Question

Following the example in PyUnit, I came up with the following unittest code that works fine.

import unittest

class Board:
  def __init__(self, x, y):
    self.x = x; self.y = y;
  def __eq__(self, other):
      return self.x == other.x and self.y == other.y

class BoardTest(unittest.TestCase):
    def setUp(self):
        self.b10_10 = Board(10,10)
        self.b10_10p = Board(10,10)
        self.b10_20 = Board(10,20)
    def tearDown(self):
        pass
    def test1(self):
        self.assert_(self.b10_10 == self.b10_10p)
    def test2(self):
        self.assert_(not (self.b10_10 == self.b10_20))

class BoardTest2(unittest.TestCase):
    def setUp(self):
        self.b10_10 = Board(10,10)
        self.b10_10p = Board(10,10)
        self.b10_20 = Board(10,20)
    def tearDown(self):
        pass
    def test1(self):
        self.assert_(self.b10_10 == self.b10_10p)
    def test2(self):
        self.assert_(not (self.b10_10 == self.b10_20))

def suite():
    suite1 = unittest.makeSuite(BoardTest)
    suite2 = unittest.makeSuite(BoardTest2)
    return unittest.TestSuite((suite1, suite2))

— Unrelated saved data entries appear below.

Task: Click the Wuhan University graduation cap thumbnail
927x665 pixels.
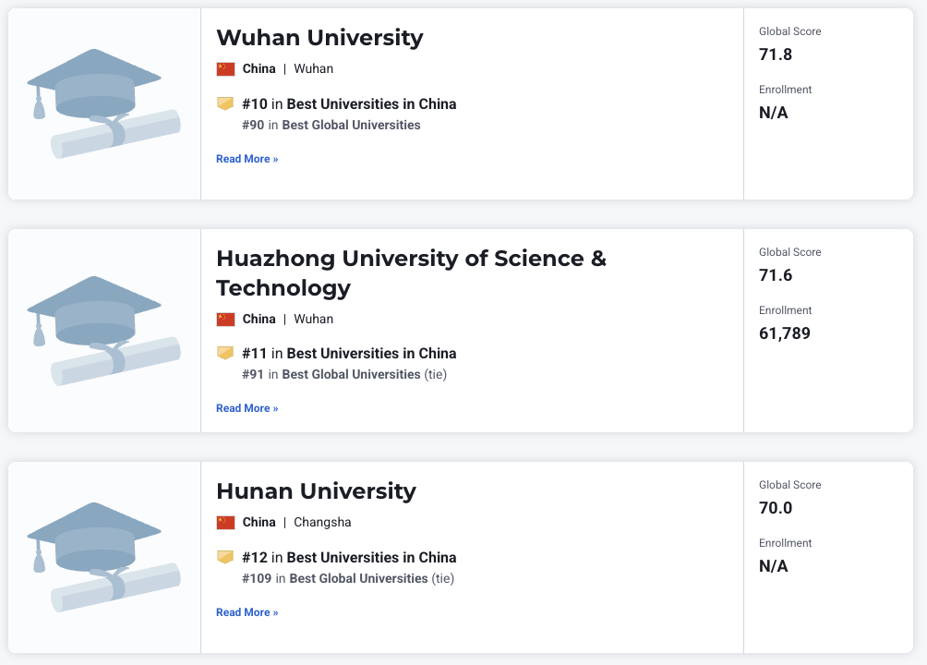Action: [x=103, y=103]
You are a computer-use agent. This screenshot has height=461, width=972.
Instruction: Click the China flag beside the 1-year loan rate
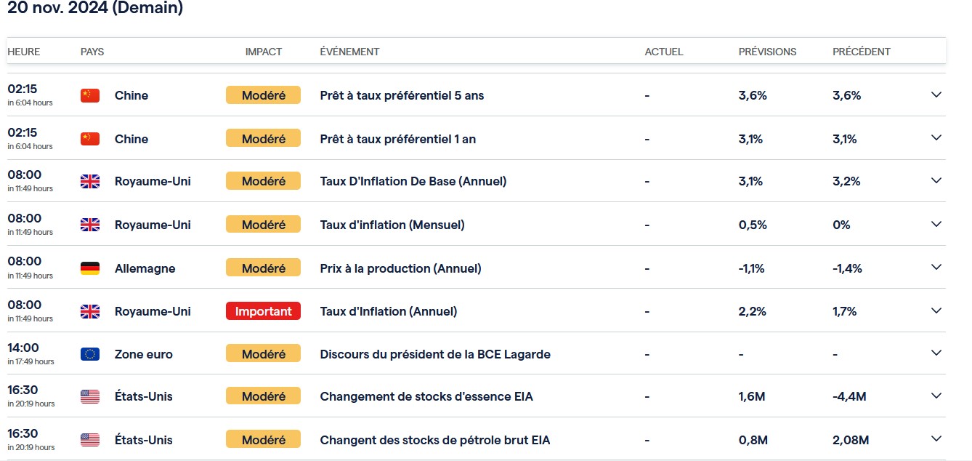[89, 139]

if __name__ == "__main__":
  unittest.main()

But the thing is that even if I remove the

def suite():
, the result is the same. In other words, it looks like that the fixture/suite is not useless with PyUnit.

Is this correct?

Was it helpful?

Solution

unittest.TestSuite is not necessary if you want to run all the tests in a single module as unittest.main() will dynamically examine the module it is called from and find all classes that derive from unittest.TestCase

However, the TestSuite class is still handy in a number of scenarios:

  1. You want to build a set of logical groupings of tests. For instance, a suite of unit tests, integration tests, tests for a specific subsystem, etc.
  2. You tests span multiple modules/packages. In this scenario, it is useful to have a single script you can run execute all your tests. This can be accomplished by building up a suite of all your tests. Note that this becomes irrelevant with libraries such as discovery.

OTHER TIPS

In addition to Mark's answer, one more reason to build your own suite() is if you are dynamically building tests.

Also, it took me a while to figure out how to get PyDev to pick up the suite and run it in the graphical test runner. The trick is to put in a method like so:

def load_tests(loader, tests, pattern):
    return suite()

Such a method gets picked up the graphical test runner.